Copy out each line below exactly as it appears.

--- Extracted records Enclosed Below ---

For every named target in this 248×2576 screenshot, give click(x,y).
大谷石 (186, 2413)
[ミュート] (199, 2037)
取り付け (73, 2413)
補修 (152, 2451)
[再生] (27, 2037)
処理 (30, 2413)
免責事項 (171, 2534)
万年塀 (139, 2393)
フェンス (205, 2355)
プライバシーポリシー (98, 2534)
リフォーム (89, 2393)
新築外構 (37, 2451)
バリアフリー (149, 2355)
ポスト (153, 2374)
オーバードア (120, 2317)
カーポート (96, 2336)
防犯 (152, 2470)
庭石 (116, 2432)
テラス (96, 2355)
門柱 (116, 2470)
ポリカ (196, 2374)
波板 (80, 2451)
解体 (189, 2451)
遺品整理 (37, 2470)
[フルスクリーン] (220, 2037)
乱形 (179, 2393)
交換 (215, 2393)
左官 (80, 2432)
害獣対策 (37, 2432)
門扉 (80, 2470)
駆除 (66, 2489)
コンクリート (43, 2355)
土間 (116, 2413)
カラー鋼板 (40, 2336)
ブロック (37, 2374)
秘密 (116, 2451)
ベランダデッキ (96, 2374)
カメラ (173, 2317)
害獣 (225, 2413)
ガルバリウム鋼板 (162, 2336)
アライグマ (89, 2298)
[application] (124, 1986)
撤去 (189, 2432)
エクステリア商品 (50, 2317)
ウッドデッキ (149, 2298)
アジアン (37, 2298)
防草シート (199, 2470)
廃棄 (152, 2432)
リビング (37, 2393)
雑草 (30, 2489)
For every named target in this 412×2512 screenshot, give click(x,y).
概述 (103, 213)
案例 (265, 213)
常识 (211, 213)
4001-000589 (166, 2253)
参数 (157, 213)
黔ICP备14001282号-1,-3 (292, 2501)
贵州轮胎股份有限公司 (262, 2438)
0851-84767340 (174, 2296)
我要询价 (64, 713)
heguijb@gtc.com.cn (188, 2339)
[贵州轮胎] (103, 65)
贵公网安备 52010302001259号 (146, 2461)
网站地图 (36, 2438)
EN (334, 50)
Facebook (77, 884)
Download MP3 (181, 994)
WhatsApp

--- End of Enclosed Extracted records ---

### Output below
For every named target in this 248×2576 screenshot, give click(x,y).
大谷石 (186, 2413)
[ミュート] (199, 2037)
取り付け (73, 2413)
補修 (152, 2451)
[再生] (27, 2037)
処理 (30, 2413)
免責事項 (171, 2534)
万年塀 (139, 2393)
フェンス (205, 2355)
プライバシーポリシー (98, 2534)
リフォーム (89, 2393)
新築外構 (37, 2451)
バリアフリー (149, 2355)
ポスト (153, 2374)
オーバードア (120, 2317)
カーポート (96, 2336)
防犯 (152, 2470)
庭石 (116, 2432)
テラス (96, 2355)
門柱 (116, 2470)
ポリカ (196, 2374)
波板 (80, 2451)
解体 (189, 2451)
遺品整理 (37, 2470)
[フルスクリーン] (220, 2037)
乱形 (179, 2393)
交換 (215, 2393)
左官 (80, 2432)
害獣対策 (37, 2432)
門扉 (80, 2470)
駆除 (66, 2489)
コンクリート (43, 2355)
土間 (116, 2413)
カラー鋼板 (40, 2336)
ブロック (37, 2374)
秘密 (116, 2451)
ベランダデッキ (96, 2374)
カメラ (173, 2317)
害獣 (225, 2413)
ガルバリウム鋼板 (162, 2336)
アライグマ (89, 2298)
[application] (124, 1986)
撤去 (189, 2432)
エクステリア商品 (50, 2317)
ウッドデッキ (149, 2298)
アジアン (37, 2298)
防草シート (199, 2470)
廃棄 (152, 2432)
リビング (37, 2393)
雑草 (30, 2489)
For every named target in this 412×2512 screenshot, give click(x,y).
概述 (103, 213)
案例 (265, 213)
常识 (211, 213)
4001-000589 (166, 2253)
参数 (157, 213)
黔ICP备14001282号-1,-3 (292, 2501)
贵州轮胎股份有限公司 (262, 2438)
0851-84767340 (174, 2296)
我要询价 (64, 713)
heguijb@gtc.com.cn (188, 2339)
[贵州轮胎] (103, 65)
贵公网安备 52010302001259号 (146, 2461)
网站地图 (36, 2438)
EN (334, 50)
Facebook (77, 884)
Download MP3 (181, 994)
WhatsApp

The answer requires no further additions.